··· Data extract ···
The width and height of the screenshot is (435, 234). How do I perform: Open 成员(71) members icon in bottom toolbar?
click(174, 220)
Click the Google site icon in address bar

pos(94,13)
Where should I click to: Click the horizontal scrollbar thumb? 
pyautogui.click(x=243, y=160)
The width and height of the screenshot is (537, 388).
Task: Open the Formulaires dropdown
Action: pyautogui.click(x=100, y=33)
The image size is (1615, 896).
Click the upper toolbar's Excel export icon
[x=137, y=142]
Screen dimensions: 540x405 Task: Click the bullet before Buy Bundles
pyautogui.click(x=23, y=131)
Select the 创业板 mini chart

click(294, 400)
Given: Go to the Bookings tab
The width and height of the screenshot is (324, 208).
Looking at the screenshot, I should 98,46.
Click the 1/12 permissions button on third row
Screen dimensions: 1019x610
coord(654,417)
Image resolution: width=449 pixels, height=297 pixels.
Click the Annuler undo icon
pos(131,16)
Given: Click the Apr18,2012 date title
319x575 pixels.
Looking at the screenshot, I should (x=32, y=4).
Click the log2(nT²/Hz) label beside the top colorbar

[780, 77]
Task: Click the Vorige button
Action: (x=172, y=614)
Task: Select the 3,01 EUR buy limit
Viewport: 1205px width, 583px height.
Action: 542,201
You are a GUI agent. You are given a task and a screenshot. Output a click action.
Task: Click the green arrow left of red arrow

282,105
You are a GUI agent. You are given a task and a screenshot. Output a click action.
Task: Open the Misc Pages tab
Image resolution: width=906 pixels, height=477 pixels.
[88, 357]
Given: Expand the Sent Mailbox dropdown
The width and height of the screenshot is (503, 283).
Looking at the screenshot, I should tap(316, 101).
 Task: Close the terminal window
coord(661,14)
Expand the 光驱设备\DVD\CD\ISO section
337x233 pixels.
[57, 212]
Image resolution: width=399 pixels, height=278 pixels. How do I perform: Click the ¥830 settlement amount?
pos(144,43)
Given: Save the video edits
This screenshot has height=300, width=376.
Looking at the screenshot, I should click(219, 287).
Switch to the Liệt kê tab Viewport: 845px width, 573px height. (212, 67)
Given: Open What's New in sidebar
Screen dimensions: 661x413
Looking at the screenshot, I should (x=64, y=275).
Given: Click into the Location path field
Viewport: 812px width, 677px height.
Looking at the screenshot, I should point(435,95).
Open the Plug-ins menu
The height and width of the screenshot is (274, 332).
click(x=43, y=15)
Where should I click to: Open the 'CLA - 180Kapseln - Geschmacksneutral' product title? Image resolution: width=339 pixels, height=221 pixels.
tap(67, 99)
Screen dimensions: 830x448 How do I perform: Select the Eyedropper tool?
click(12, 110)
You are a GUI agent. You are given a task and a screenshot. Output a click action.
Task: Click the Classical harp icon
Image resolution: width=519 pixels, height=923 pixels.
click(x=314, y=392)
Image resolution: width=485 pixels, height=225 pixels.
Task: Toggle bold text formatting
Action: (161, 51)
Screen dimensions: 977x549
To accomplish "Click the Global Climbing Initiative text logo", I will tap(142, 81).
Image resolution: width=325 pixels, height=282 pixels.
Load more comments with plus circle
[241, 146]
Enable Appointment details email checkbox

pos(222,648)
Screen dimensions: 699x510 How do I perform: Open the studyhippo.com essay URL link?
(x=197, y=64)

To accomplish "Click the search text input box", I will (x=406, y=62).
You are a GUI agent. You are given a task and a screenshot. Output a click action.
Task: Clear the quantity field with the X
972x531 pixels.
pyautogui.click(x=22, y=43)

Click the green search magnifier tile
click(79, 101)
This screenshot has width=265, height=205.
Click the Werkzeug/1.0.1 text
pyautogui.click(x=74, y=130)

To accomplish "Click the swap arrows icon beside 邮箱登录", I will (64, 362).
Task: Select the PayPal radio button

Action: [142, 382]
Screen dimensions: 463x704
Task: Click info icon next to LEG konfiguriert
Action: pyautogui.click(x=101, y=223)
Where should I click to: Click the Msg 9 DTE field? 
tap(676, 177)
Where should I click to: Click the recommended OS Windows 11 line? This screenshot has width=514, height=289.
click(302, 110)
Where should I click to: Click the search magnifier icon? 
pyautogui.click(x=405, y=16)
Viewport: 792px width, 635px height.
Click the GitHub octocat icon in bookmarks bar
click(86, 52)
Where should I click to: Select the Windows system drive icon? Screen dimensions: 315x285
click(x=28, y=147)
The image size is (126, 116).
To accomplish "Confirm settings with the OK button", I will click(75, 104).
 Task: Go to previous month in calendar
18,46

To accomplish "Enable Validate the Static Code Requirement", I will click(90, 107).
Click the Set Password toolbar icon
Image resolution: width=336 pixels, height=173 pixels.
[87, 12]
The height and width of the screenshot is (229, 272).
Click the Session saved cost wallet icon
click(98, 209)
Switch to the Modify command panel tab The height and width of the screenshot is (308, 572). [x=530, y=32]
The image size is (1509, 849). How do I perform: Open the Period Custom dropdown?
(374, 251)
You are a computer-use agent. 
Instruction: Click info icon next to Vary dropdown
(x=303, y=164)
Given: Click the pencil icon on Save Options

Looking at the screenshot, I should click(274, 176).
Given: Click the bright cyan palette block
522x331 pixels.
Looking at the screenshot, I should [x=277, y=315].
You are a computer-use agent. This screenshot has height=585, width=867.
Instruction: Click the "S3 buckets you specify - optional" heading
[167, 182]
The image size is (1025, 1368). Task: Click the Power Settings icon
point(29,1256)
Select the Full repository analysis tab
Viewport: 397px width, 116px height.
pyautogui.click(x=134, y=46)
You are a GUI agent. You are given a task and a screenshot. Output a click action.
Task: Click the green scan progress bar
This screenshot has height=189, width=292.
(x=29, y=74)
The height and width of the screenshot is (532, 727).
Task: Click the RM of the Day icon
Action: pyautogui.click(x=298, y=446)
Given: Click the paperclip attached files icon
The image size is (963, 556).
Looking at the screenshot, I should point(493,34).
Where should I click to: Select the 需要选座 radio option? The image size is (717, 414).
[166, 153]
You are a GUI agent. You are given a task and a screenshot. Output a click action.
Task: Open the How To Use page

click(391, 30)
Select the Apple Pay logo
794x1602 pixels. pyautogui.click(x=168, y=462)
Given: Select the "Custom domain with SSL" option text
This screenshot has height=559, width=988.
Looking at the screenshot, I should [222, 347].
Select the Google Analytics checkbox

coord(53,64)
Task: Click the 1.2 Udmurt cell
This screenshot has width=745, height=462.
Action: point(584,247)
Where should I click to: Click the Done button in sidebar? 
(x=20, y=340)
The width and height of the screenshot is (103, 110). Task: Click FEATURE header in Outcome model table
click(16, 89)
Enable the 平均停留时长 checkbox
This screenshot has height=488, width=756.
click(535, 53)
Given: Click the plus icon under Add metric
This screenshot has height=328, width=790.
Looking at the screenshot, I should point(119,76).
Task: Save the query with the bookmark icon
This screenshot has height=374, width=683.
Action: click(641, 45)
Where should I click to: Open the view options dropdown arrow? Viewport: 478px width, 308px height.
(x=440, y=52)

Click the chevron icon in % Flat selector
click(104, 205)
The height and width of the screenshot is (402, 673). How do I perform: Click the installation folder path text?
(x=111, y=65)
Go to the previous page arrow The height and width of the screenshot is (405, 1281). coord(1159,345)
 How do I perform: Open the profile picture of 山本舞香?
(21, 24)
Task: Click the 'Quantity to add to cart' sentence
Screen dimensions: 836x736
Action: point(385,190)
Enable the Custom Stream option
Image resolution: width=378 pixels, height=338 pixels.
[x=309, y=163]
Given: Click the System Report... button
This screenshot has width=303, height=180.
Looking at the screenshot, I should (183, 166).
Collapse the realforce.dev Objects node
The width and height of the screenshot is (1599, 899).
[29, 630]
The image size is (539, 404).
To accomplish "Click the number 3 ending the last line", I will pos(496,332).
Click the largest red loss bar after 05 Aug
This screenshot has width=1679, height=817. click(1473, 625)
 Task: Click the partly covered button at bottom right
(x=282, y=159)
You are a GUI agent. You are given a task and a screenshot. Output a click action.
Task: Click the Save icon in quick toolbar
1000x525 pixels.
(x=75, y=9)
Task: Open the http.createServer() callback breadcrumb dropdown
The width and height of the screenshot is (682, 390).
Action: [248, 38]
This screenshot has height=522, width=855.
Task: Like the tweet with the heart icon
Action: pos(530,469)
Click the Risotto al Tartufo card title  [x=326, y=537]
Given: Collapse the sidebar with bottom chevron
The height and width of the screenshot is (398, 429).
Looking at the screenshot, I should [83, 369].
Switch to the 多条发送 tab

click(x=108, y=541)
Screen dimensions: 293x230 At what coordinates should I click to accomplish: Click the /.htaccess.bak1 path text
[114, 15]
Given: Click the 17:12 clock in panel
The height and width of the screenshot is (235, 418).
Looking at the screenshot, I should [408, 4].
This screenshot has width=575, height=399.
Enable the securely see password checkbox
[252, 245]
···
Problem requirements — What you give back should be only the lines of the records above, starting at the line with "Given: Expand the Sent Mailbox dropdown" and ending at the line with "Given: Click into the Location path field", restated word for word.

Completed exercise —
Given: Expand the Sent Mailbox dropdown
The width and height of the screenshot is (503, 283).
Looking at the screenshot, I should tap(316, 101).
 Task: Close the terminal window
coord(661,14)
Expand the 光驱设备\DVD\CD\ISO section
337x233 pixels.
[57, 212]
Image resolution: width=399 pixels, height=278 pixels. How do I perform: Click the ¥830 settlement amount?
pos(144,43)
Given: Save the video edits
This screenshot has height=300, width=376.
Looking at the screenshot, I should click(219, 287).
Switch to the Liệt kê tab Viewport: 845px width, 573px height. (212, 67)
Given: Open What's New in sidebar
Screen dimensions: 661x413
Looking at the screenshot, I should (x=64, y=275).
Given: Click into the Location path field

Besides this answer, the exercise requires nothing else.